The site turned the corner to profitability in 2004, says Duong, who finally sold RottenTomatoes for a reported $10 million to the No. 1 video game site on the Web, IGN Entertainment. The site's page views continue to spike.
"Every year it's like a straight line," Duong says. "Last year our traffic increased 60%. Now we're supported by ads. The consumer wants information, especially about genre films, even anime. We're very democratic. Even though genre films get the most hits, even if a movie opens in only one theater, we still cover it."
Revenue is up because ad sales are skyrocketing on the site. While nowhere near as big as http://www.IMDb.com (17.5 million unique visitors per month as of December) or http://www.YahooMovies.com (10.7 million), according to Nielsen//NetRatings, RottenTomatoes (3.6 million) is bigger than http://www.iFilm.com (2.76 million), http://www.EOnline.com (2.73 million) and Harry Knowles' fanboy site, http://www.aint-it-cool-news.com (623,000).
"RottenTomatoes is a great place to advertise if you've got a movie like 'A History of Violence' that is well-reviewed," New Line's Paddison says. "People who go there are a little more savvy than your regular Joe."
On the opening weekend of "Thumbsucker," Sony Pictures Classics co-president Tom Bernard "roadblocked" RottenTomatoes, he says: "We bought all the ads on the site for three days. RottenTomatoes' younger audience was perfect for reaching our teen target."
Fox Searchlight Internet marketing executive Mark Geller buys ads on RottenTomatoes partly because they don't cost as much as YahooMovies for a front-page ad. "RottenTomatoes casts a pretty wide net," he says. "Their readers like everything from 'Spider-Man' to indie fare. If you're confident you've got a strong, well-reviewed movie, then you leverage RottenTomatoes." (News Corp., parent to 20th Century Fox, now owns both Internet powerhouses IGN Entertainment and http://www.MySpace.com.)
RottenTomatoes' only competition comes from Metacritic (206,000 visitors a month per Media Metrix), founded in January 2000 by three lawyers using private equity: Marc Doyle, Jason Dietz and Julie Doyle Roberts. Another aggregate review site, Metacritic not only measures film reviews but also music, games, books and TV, on a strictly number scale, from 1-100, with color codes of green (positive), yellow (mixed) and red (negative). Among recent theatrical releases, "Annapolis" rates a 37; "Big Momma's House 2," 34; "Nanny McPhee," 59; and "Fateless" an 89.

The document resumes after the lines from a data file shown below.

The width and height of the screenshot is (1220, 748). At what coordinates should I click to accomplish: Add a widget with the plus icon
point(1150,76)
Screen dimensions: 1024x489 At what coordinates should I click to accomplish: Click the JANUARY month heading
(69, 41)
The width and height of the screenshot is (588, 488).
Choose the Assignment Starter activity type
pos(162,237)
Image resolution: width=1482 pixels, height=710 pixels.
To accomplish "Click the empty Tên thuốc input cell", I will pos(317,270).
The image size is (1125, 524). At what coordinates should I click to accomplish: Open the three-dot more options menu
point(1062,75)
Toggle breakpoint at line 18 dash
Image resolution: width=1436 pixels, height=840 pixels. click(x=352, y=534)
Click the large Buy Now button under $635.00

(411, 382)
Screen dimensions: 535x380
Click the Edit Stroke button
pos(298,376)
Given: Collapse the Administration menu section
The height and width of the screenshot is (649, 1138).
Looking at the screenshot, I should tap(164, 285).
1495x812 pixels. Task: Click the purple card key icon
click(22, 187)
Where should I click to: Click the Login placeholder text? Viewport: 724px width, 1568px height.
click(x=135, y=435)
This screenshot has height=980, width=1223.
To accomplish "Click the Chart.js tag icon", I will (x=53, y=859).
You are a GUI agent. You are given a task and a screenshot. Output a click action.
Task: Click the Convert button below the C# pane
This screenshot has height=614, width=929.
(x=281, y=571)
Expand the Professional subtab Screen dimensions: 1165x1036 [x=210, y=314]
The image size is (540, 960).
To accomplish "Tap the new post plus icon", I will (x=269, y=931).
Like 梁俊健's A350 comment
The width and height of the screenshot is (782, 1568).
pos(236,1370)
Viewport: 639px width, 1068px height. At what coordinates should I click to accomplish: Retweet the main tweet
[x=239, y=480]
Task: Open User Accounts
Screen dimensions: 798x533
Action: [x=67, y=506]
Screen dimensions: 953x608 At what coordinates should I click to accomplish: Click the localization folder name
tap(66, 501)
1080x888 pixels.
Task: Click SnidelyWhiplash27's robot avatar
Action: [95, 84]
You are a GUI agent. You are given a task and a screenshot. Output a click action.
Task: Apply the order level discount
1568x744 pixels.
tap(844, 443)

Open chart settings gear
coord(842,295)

Co-founder Doyle says the site limits itself to about 40 reputable critics, including those from Slate, Salon and Reelview. "We want users to know who the critics are. We stick to a set number that we follow every week rather than anyone who is not reliably professional. With the aggregation process you get a span of opinion; it's more democratic. Without the Internet, it would not be possible."
With its basic staff of four plus freelance contractors, the austerely elegant Metacritic sticks to its bread and butter: aggregating reviews. "We're not as much a multimedia site as RottenTomatoes," says Doyle, who stresses that Metacritic doesn't post as many ads, allow pop-ups or offer as many page views because it is catering to the consumer experience. "We were the first to include the indie film market," he says. "Now we both do it."
Metacritic's revenue comes from licensing data, advertising and links to affiliates like Amazon.com, which gives it a percentage of every sale. Metacritic also was sold last year -- to CNET for a reported low-seven figures. Change is in the air, Doyle says: The site will now add more trailers, images and a community of blogs.
As RottenTomatoes morphs into a movie content site where the reviews are taking a back seat, Metacritic is sticking to its original purpose: collecting critics.